Thursday, June 4, 2009

Making good decisions

The National Academies Press has a new book "Informing Decisions in a Changing Climate". A line from the first page:

Climate change will create a novel and dynamic decision environment. The parameters of the new climate regime cannot be envisioned from past experience. Moreover, climatic changes will be superimposed on social and economic changes that are altering the climate vulnerability of different regions and sectors of society, as well as their ability to cope. Decision makers will need new kinds of information and new ways of thinking and learning to function effectively in a changing climate.

The first two chapters are a goldmine of references on the social science of decision making. What's reassuring is the strong overlap with Department of Interior approaches to adaptive management that I've been pushing. The key learning piece for me is the emphasis here on the process and governance of decision support - something that I personally have started to recognize I'm incompetent at. Lots of good stuff.

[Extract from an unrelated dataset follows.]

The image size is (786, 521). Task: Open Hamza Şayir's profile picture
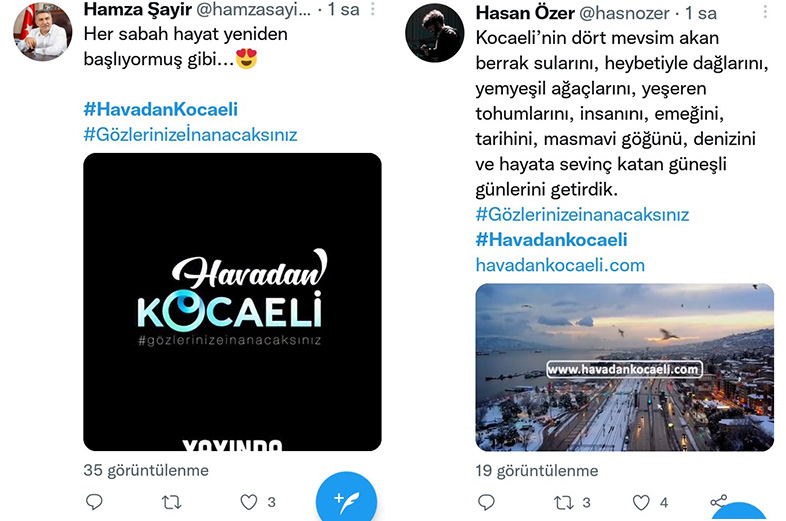click(43, 31)

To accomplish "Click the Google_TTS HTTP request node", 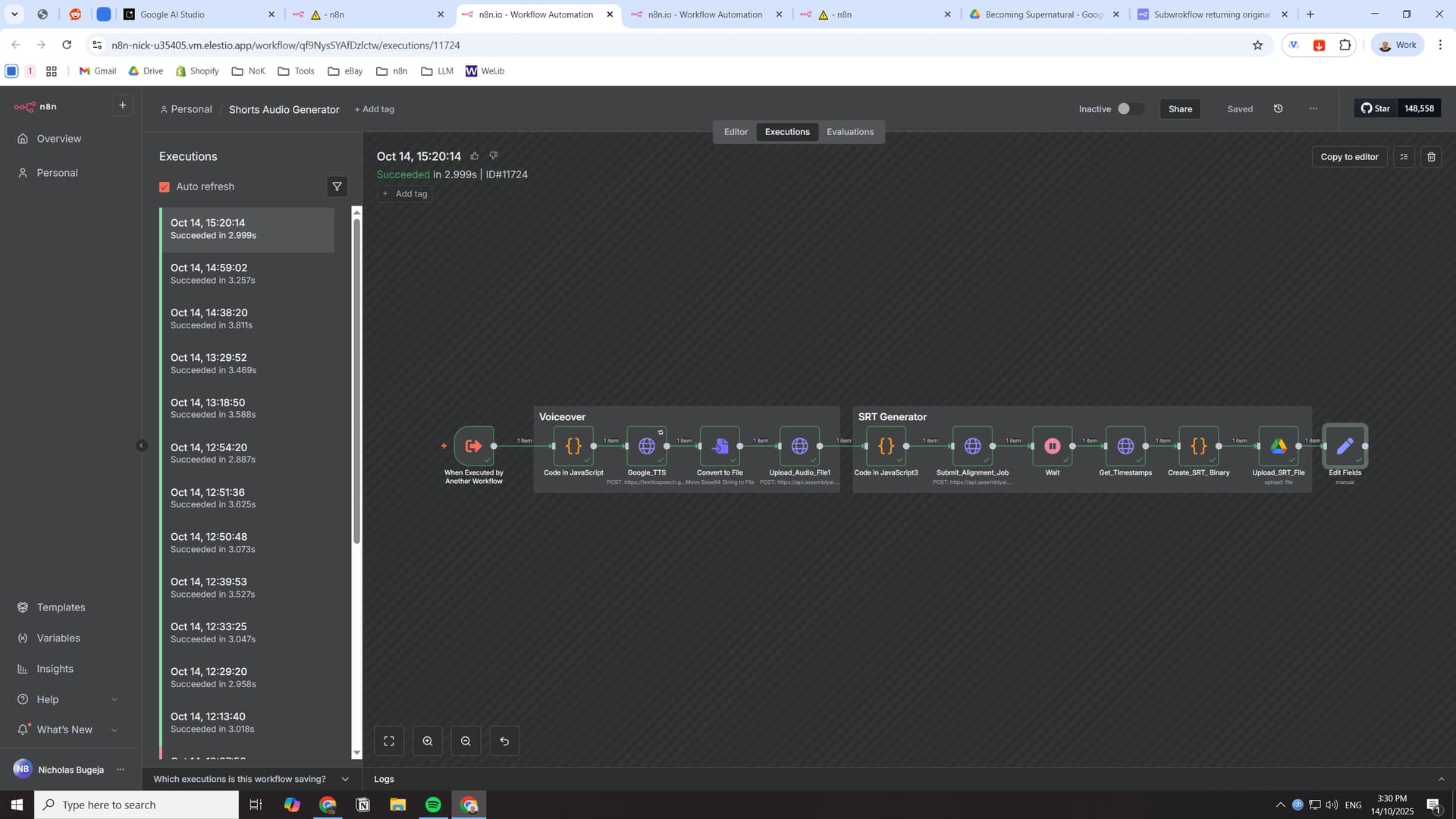I will [646, 446].
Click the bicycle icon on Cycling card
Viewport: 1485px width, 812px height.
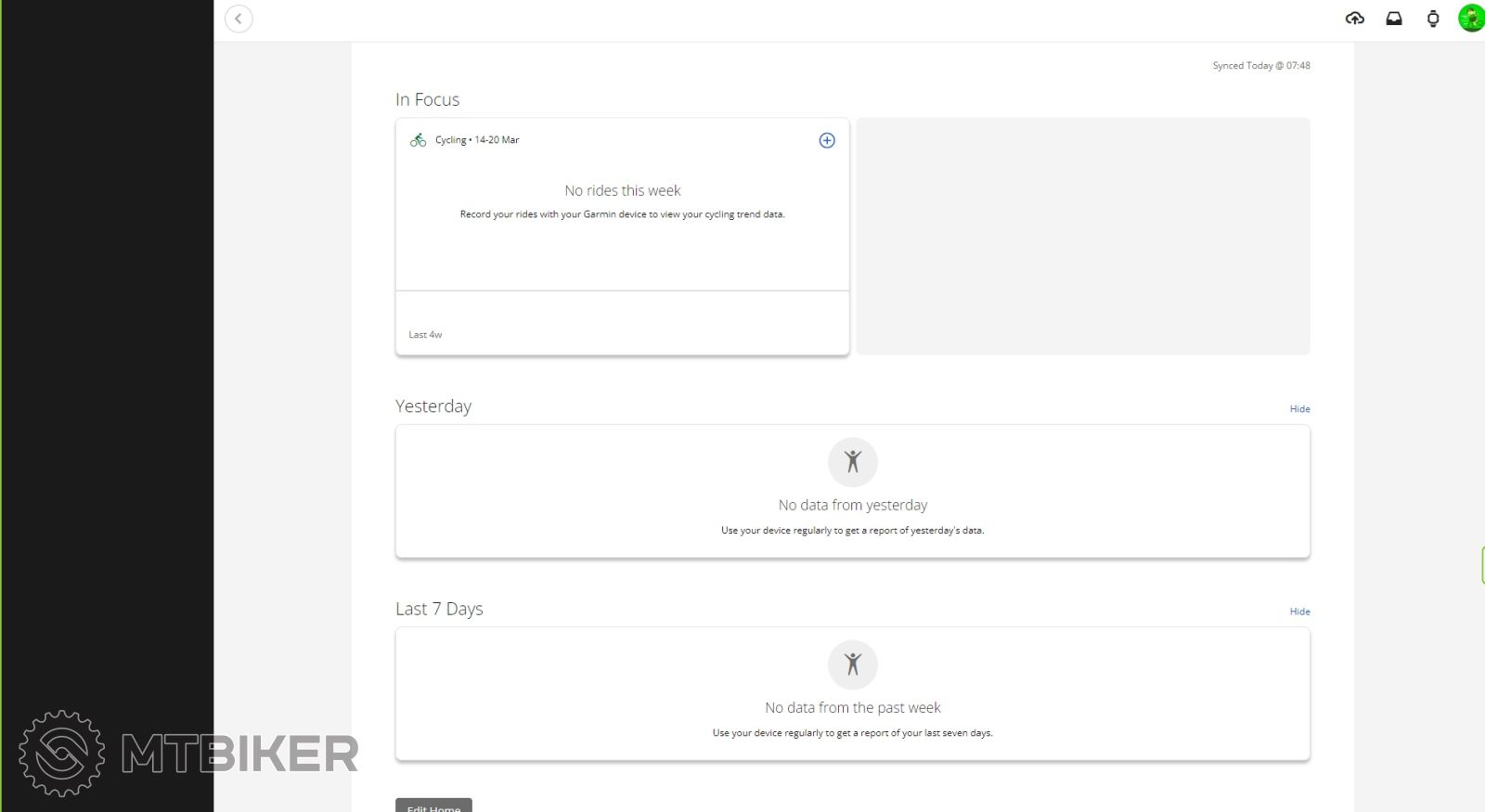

The 3rd chapter is on learning - and Adaptive Management is one of the approaches they discuss. I found the discussion illuminating - it references the North American School of adaptive management, but not the more recent work on the Australian school, or the move by the Department of Interior to use AM. It does discuss several possible reasons why "active" adaptive management, the use of managment experiments to reduce uncertainty are difficult. They characterize decision making objectives as "unchanging" in AM, which I disagree with - at least in Australian School AM approaches we accept the ability and need to update objectives periodically.